Taking the study of human behavior to the next level

Leo Burnett Worldwide CCO Mark Tutssel sent us this inspiring video today. Jay Denhart also blogged about this from a semantic point of view here a few weeks ago, but I felt like talking about its relevance to the study of human behavior and brand management.

In this TED talk, research Deb Roy talks about an amazing project in which he recorded every word and image in his house, as his newborn son grew to learn how to talk and walk. Every bit of human behavior recorded, tracked. He has also found ways of visualizing this data in interesting new ways, unveiling patterns that may not have been apparent before.

Taking this approach the connected mass media world, he has used the tools available to him to show how people, mass media, content and contexts can be interlinked in 3D models, so that we can observe human behavior in the form of new social and interaction structures.

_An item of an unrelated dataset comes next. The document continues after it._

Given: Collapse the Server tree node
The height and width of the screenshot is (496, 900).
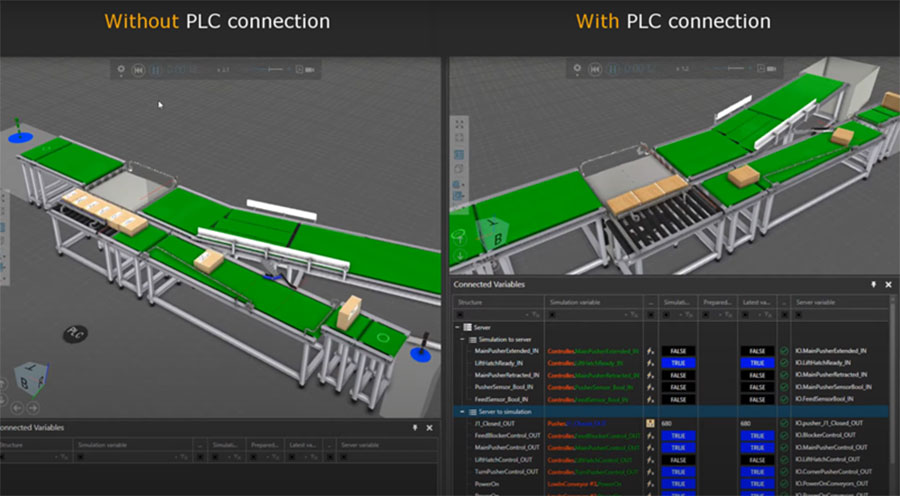Looking at the screenshot, I should (x=459, y=327).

As a creative agency that has declared people and their behavior as the starting point of all our work (and with it behavioral planning), the sheer amount of MIT Media Lab computing power, long-term research vision and prowess to study human behavior makes me drool in envy. But also, as we move away from the brand era of mass media messaging to the people era of connected experiences, the work of Deb Roy reconfirms that continuous and deep study of human behavior - and the endeavor to create tools that help us understand it - is a worthwhile cause. Simply finding out about people’s attitudes and values, and inferring their preferences, just doesn’t cut it anymore. Rather, not only does behavioral planning unveil new patterns and types of insights that we wouldn’t have seen before, it also inspires us in ways to help brands make a qualitative difference in people’s lives that the tools of the TV and Brand era could never have.

While unfathomably complex to unravel and to look at, behavioral insights are much more substantive than traditional “consumer” insights, as they do not express an inferred interpretation about what people think or say about a brand (and how we then may be able to manipulate their perception) but rather, behavioral insights are building blocks to people’s journey through different product categories that paint a much more complete picture of how they actually live, and what they actually do. In other words, finding out what people say or think isn’t nearly as interesting or inspiring as what they do. Not only because those two things are rarely the same, but, more importantly, because today brand management and creating brand engagement isn’t so much about saying something to people but doing something with or for people along their whole customer life cycle. Observing behavior and understanding the drivers of behavior (as beautifully visualized by Deb Roy) therefore leads to not only to a completely different way of creating communications, but also to more purposeful interactions and experiences that allow brands to play a meaningful role in people’s lives.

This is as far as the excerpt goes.